Strafen für alle, die Versicherungspflicht nicht befolgen
Im Kern der Auseinandersetzung stand die Verpflichtung jedes Bürgers, gegen Androhung einer Strafzahlung ab 2014 eine Krankenversicherung abzuschließen. Nach Ansicht der Kläger hat der Gesetzgeber damit seine Befugnisse überschritten und Freiheitsrechte der Bürger beschnitten.

Die Richter werteten die Strafzahlung hingegen als eine Art Steuer. Eine solche sei durch die Verfassung gedeckt, begründete der Vorsitzende Richter John Roberts die Entscheidung des Supreme Courts.

Änderungen bei Versicherungen der Armen
Allerdings folgten die Richter nicht in allen Punkten der Argumentation des Präsidenten und erklärten einen Teil des Gesetzes für verfassungswidrig - und zwar jenen, der die Bundesstaaten verpflichtet hätte, das staatliche Gesundheitsprogramm für Arme drastisch auszubauen.

Großer Erfolg für Obama mitten im Wahlkampf
Das Urteil des Supreme Courts schlug jedenfalls wie eine Bombe ein. Nach Ansicht von US-Medien beschert es dem Präsidenten vor den im November anstehenden Wahlen einen großen Sieg. Die meisten Fachleute hatten darauf getippt, dass die Richter das Gesetz zumindest in Teilen kippen würden. Insgesamt 26 Bundesstaaten hatten das größte innenpolitische Projekt von Obama angefochten.

An der New Yorker Börse gewannen mehrere Gesundheitstitel nach der Entscheidung: So legten Aktien der Versicherung Amerigroup um 3,5 Prozent zu. Titel des privaten Krankenhausbetreibers Tenet Healthcare sprangen gleich um sechs Prozent in die Höhe.

Präsident sieht "unpopulären Sieg fürs Volk"
Obama bezeichnete die Bestätigung seiner Gesundheitsreform durch das Oberste Gericht am Donnerstag als "Sieg für das amerikanische Volk". Der Supreme Court habe ein grundsätzliches Prinzip bekräftigt, dass "im reichsten Land der Erde keine Familie durch Krankheit in den finanziellen Ruin getrieben werde". Es sei ein Sieg für die Menschen überall im Land.

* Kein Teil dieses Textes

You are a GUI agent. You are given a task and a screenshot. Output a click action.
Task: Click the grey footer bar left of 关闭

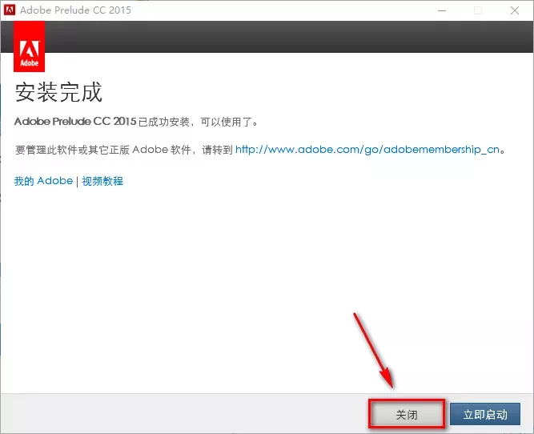(x=184, y=414)
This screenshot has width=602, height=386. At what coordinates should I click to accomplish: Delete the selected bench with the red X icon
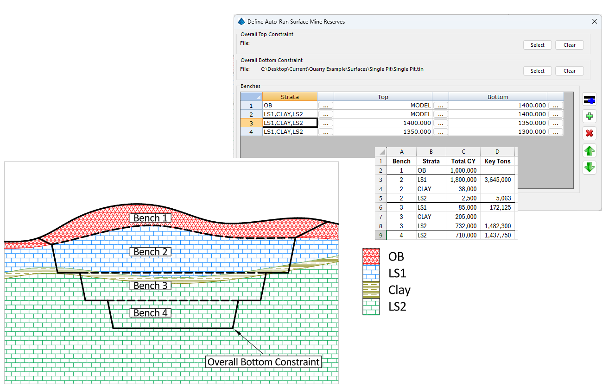coord(589,133)
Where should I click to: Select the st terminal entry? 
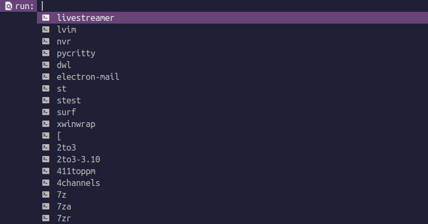coord(232,88)
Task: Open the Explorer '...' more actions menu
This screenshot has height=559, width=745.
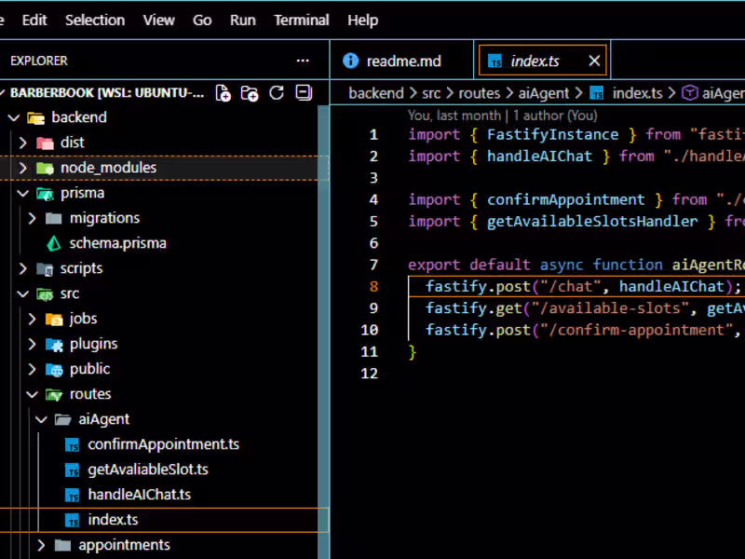Action: (x=303, y=61)
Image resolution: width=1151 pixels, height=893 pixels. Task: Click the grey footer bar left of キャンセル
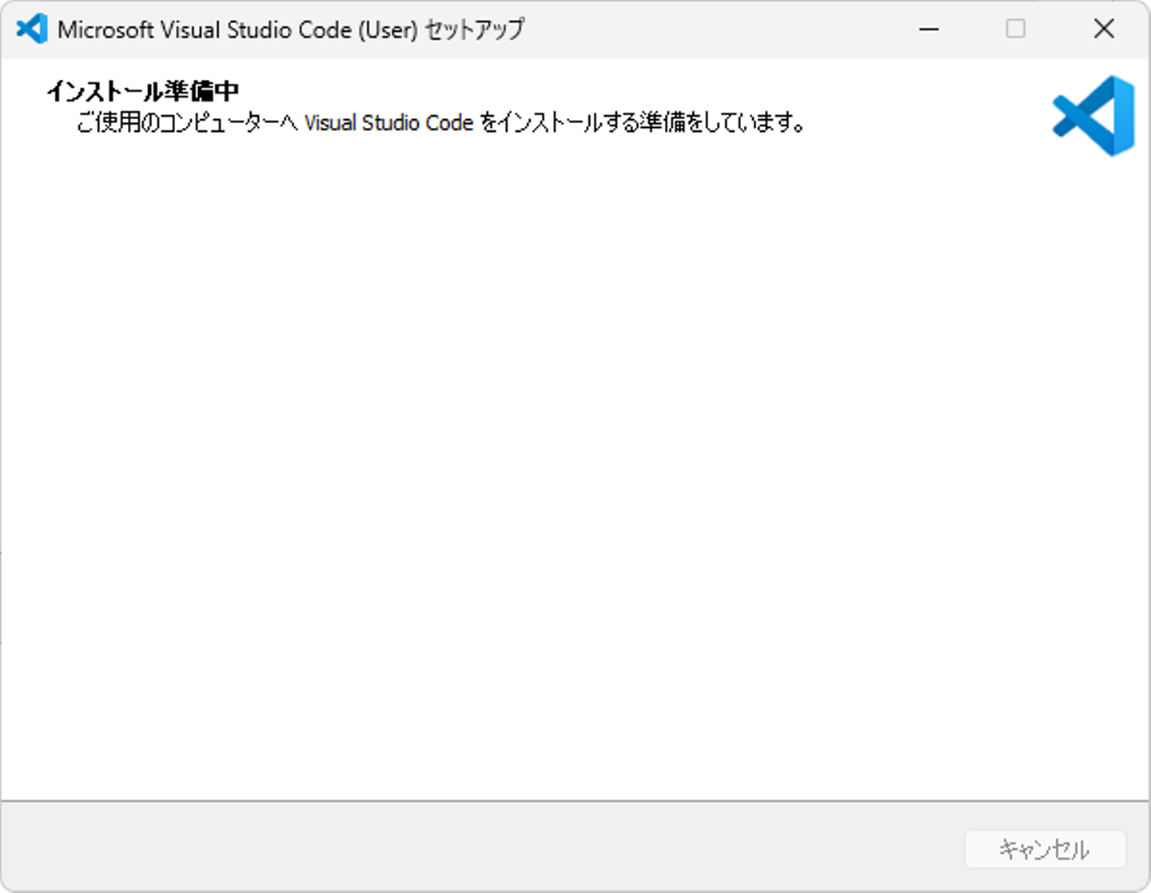480,847
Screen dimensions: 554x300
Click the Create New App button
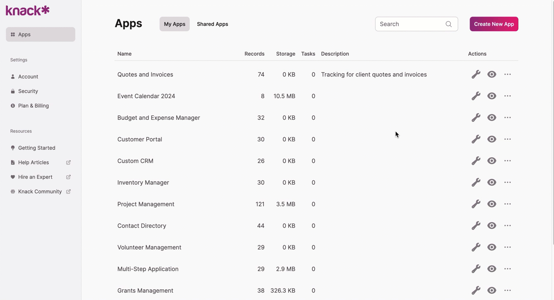[x=494, y=24]
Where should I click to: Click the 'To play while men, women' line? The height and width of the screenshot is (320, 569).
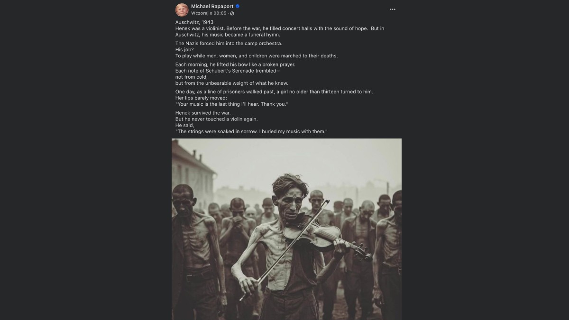[x=256, y=55]
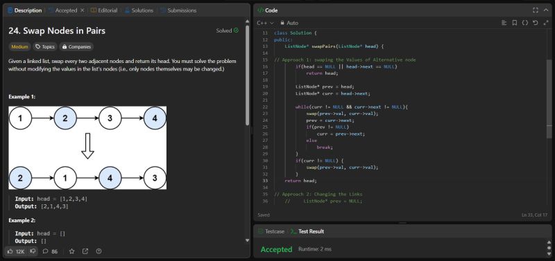Click the format code icon
The width and height of the screenshot is (555, 261).
click(x=504, y=23)
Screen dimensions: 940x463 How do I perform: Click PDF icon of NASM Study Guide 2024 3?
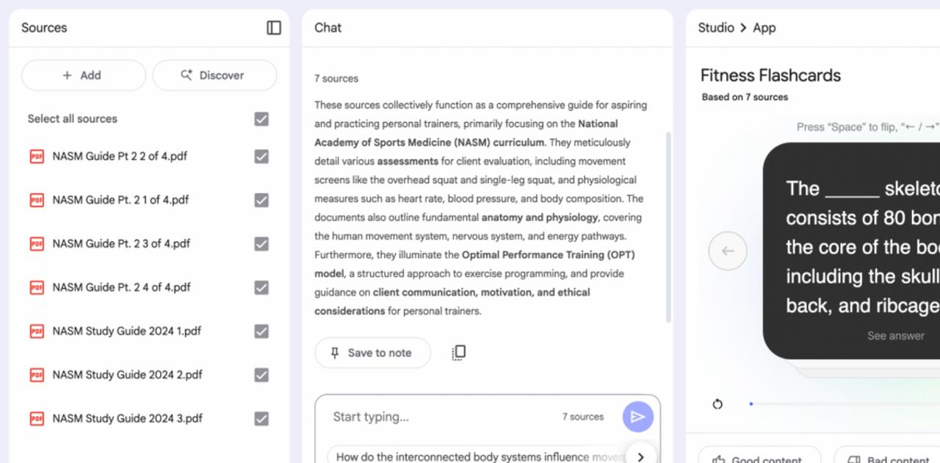click(37, 419)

Der Präsident räumte auch ein, dass seine Reform nicht populär sei. "Ich habe es nicht gemacht, weil es politisch gut war, ich habe es gemacht, weil ich glaubte, dass es gut für das Land war", sagte er.

Öffentlichkeit steht Reform gespalten gegenüber
Die Meinung der Öffentlichkeit ist laut Umfragen gespalten. Laut einer jüngst veröffentlichten Umfrage lehnen zwar 56 Prozent der US-Bürger die Reform ab, darunter sind jedoch auch viele, denen das Vorhaben nicht weit genug geht.

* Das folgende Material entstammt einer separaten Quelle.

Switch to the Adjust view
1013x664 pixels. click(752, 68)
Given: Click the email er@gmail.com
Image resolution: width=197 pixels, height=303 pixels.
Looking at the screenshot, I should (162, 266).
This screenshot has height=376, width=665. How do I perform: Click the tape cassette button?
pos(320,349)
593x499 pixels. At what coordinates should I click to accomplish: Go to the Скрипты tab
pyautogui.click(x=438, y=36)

Positiv äußerte sich eine Mehrheit über die konkret vorgesehenen Maßnahmen. So sollen etwa Kinder bis zu ihrem 26. Lebensjahr bei den Eltern mitversichert bleiben können. Eindeutig auf Ablehnung stieß bei 61 Prozent jedoch die Versicherungspflicht.

Republikaner wollen das Gesetz zu Fall zu bringen
Der republikanische Präsidentschaftskandidat Mitt Romney hatte bereits vor der Entscheidung des Supreme Courts erklärt, er werde im Fall eines Wahlsieges am 6. November die Reform kippen, wenn das Gericht dies nicht ohnehin tue.

Nach dem Spruch meinte er nun, das Oberste Gericht habe zwar das Reformwerk Obamas für verfassungskonform erklärt, es habe aber nicht darüber entschieden, ob das Gesetz gut oder schlecht sei. "Es war gestern ein schlechtes Gesetz, und es ist heute ein schlechtes Gesetz. 'Obamacare' ist ein Jobkiller", sagte der Ex-Gouverneur von Massachusetts.

Damit geht der Kampf um die Gesundheitsreform weiter. Denn die Republikaner wollen bereits in wenigen Tagen wieder versuchen, das Gesetz im Parlament zu Fall zu bringen. Der republikanische Fraktionschef im Repräsentantenhaus, Eric Cantor, kündigte schon für den 11. Juli eine Abstimmung in seiner Kammer an. Dort haben die Republikaner zwar die Mehrheit - doch im Senat dürften sie erneut an der Mehrheit der Demokraten scheitern.